*Extracted records*.
┌──

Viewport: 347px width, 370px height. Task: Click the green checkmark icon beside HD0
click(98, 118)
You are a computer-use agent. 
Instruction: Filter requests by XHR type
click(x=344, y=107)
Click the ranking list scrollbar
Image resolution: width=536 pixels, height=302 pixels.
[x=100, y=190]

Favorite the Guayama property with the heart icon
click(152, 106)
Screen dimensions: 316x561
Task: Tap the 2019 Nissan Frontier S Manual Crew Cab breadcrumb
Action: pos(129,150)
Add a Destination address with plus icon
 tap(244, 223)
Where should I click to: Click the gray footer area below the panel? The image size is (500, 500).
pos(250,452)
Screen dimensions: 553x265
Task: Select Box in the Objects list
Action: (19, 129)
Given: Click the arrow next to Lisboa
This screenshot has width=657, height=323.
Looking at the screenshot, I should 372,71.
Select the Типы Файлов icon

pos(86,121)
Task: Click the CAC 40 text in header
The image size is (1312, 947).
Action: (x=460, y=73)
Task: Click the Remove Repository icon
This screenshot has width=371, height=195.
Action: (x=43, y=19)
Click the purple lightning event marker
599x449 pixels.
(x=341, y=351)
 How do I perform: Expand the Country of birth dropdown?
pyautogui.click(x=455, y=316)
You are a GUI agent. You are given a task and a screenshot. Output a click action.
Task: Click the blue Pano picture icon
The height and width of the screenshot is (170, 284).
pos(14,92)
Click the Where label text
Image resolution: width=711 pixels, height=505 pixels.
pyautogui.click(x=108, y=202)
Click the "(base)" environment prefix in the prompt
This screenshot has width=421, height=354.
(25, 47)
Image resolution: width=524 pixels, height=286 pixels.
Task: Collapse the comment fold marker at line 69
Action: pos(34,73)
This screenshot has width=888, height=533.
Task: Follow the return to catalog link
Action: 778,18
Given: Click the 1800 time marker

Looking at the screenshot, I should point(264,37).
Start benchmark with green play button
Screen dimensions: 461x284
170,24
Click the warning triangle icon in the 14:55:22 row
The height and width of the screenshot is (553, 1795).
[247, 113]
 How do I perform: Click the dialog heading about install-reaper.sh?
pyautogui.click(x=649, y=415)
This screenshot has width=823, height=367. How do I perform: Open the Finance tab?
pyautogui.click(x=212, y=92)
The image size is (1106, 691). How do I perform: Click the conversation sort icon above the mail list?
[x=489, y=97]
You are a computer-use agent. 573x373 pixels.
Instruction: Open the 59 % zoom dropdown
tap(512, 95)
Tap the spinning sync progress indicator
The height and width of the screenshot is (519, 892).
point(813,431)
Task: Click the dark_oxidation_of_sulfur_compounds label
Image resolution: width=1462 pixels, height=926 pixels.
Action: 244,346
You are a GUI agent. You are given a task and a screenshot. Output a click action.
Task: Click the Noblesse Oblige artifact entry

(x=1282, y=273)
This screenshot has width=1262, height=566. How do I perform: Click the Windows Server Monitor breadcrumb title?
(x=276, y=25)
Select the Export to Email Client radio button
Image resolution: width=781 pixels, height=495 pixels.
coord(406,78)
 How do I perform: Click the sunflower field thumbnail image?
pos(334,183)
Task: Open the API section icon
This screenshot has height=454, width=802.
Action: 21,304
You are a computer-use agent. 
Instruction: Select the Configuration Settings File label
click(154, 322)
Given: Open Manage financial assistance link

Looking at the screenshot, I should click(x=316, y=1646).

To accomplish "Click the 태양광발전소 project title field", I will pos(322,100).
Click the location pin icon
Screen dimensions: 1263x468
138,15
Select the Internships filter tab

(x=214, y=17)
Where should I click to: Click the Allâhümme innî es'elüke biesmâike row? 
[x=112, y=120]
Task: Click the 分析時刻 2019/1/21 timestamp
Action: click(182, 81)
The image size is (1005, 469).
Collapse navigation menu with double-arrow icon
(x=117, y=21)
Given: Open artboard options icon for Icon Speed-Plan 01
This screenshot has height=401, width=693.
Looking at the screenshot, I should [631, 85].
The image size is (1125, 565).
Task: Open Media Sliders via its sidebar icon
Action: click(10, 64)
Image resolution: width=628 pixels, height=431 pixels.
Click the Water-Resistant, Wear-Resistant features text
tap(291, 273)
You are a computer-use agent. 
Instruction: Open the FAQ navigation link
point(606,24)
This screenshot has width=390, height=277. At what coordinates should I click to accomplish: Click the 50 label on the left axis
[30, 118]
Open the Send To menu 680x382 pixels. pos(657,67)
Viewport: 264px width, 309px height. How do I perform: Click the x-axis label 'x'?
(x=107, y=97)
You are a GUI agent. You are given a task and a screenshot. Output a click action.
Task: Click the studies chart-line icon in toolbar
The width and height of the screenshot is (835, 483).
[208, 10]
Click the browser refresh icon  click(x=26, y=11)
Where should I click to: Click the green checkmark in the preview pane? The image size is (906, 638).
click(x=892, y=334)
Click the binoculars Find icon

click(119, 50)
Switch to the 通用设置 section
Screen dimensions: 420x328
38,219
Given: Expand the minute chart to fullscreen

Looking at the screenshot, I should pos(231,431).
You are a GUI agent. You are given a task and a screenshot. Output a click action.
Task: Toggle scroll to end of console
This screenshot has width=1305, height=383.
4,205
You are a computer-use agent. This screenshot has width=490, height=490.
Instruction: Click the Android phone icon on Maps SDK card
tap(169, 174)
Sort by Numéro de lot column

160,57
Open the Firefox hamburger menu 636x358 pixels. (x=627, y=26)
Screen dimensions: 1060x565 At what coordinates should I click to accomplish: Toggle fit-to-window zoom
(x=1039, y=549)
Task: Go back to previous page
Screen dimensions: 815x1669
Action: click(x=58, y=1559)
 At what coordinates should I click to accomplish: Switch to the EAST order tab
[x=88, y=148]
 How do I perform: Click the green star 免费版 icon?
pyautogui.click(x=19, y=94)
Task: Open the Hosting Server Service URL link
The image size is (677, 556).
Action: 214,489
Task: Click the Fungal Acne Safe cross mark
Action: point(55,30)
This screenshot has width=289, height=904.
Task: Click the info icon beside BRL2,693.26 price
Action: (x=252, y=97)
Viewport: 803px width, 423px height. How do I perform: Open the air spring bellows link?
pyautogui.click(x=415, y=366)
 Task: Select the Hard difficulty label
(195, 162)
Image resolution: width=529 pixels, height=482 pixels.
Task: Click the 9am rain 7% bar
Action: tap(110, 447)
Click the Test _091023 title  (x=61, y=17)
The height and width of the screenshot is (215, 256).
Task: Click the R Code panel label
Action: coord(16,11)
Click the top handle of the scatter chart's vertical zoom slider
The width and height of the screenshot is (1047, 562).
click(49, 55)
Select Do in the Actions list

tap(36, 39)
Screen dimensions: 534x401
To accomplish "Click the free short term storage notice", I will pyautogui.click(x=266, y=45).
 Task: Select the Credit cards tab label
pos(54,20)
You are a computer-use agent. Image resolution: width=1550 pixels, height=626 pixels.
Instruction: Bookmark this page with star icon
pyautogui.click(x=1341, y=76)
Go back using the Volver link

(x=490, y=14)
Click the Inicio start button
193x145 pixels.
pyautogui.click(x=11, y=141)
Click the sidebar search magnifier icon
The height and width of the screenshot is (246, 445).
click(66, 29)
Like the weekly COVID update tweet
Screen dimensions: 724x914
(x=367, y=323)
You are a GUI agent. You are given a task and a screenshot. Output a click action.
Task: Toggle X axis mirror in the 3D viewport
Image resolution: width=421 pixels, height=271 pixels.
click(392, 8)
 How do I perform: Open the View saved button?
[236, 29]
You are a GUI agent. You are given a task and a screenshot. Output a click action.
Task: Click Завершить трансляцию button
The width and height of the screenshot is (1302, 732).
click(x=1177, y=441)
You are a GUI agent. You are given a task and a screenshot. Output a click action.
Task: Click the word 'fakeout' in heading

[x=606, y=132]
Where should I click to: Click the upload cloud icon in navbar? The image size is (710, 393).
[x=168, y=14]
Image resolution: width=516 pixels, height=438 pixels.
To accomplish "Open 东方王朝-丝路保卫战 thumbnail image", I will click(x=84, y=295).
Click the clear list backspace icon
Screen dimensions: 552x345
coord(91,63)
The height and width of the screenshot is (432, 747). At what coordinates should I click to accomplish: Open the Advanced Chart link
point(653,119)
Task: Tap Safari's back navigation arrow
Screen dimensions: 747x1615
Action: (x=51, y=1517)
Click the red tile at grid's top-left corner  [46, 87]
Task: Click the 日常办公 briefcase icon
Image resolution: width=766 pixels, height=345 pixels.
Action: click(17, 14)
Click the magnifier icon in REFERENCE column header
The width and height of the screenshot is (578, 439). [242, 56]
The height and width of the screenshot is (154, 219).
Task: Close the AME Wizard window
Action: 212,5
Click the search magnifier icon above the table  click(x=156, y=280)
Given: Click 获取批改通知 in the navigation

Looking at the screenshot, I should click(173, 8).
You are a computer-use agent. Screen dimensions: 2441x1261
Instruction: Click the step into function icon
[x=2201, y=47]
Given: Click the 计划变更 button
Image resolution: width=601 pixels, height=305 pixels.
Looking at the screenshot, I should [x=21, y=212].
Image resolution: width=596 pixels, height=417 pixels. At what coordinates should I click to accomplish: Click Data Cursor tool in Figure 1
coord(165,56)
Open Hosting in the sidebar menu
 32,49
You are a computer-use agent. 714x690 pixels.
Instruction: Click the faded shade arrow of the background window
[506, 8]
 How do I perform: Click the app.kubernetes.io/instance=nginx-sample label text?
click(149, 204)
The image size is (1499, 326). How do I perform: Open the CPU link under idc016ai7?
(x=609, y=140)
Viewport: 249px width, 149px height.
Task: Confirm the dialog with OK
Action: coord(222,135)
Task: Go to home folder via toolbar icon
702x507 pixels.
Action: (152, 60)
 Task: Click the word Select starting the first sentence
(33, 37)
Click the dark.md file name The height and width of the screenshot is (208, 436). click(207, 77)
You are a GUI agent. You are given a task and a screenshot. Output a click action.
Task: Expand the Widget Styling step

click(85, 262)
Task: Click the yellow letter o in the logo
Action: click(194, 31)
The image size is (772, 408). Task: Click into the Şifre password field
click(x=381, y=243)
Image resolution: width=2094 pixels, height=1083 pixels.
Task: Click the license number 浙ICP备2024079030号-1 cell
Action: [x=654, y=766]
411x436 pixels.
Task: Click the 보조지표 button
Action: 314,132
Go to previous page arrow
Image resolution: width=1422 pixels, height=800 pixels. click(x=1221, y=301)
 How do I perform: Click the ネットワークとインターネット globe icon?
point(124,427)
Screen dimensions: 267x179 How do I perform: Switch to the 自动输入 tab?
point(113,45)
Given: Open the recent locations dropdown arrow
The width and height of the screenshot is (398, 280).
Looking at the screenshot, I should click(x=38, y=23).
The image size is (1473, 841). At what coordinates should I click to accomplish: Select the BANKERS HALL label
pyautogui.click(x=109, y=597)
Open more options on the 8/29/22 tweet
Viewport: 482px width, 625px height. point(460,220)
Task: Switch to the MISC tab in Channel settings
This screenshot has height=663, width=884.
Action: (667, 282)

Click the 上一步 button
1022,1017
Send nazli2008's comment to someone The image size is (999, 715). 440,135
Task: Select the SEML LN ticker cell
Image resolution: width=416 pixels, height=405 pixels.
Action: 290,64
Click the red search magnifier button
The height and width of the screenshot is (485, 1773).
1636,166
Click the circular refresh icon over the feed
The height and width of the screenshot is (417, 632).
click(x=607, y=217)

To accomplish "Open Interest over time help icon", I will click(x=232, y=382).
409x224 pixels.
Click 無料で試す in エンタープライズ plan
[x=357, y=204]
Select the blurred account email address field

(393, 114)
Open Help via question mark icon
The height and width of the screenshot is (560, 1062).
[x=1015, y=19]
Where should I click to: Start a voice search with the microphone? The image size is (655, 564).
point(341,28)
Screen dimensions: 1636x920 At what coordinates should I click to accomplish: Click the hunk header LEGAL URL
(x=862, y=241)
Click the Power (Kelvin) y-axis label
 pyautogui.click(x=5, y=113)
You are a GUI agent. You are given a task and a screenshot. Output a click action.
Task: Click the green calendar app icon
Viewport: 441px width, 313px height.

└──

*The problem*.
Format the lines starting at the one containing "Click the warning" and ending at the one containing "pos(334,183)" as a Markdown table with the columns Row and Line, skipping blank lines.

*Written reply*.
| Row | Line |
|---|---|
| 1 | Click the warning triangle icon in the 14:55:22 row |
| 2 | The height and width of the screenshot is (553, 1795). |
| 3 | [247, 113] |
| 4 |  How do I perform: Click the dialog heading about install-reaper.sh? |
| 5 | pyautogui.click(x=649, y=415) |
| 6 | This screenshot has width=823, height=367. How do I perform: Open the Finance tab? |
| 7 | pyautogui.click(x=212, y=92) |
| 8 | The image size is (1106, 691). How do I perform: Click the conversation sort icon above the mail list? |
| 9 | [x=489, y=97] |
| 10 | You are a computer-use agent. 573x373 pixels. |
| 11 | Instruction: Open the 59 % zoom dropdown |
| 12 | tap(512, 95) |
| 13 | Tap the spinning sync progress indicator |
| 14 | The height and width of the screenshot is (519, 892). |
| 15 | point(813,431) |
| 16 | Task: Click the dark_oxidation_of_sulfur_compounds label |
| 17 | Image resolution: width=1462 pixels, height=926 pixels. |
| 18 | Action: 244,346 |
| 19 | You are a GUI agent. You are given a task and a screenshot. Output a click action. |
| 20 | Task: Click the Noblesse Oblige artifact entry |
| 21 | (x=1282, y=273) |
| 22 | This screenshot has width=1262, height=566. How do I perform: Click the Windows Server Monitor breadcrumb title? |
| 23 | (x=276, y=25) |
| 24 | Select the Export to Email Client radio button |
| 25 | Image resolution: width=781 pixels, height=495 pixels. |
| 26 | coord(406,78) |
| 27 |  How do I perform: Click the sunflower field thumbnail image? |
| 28 | pos(334,183) |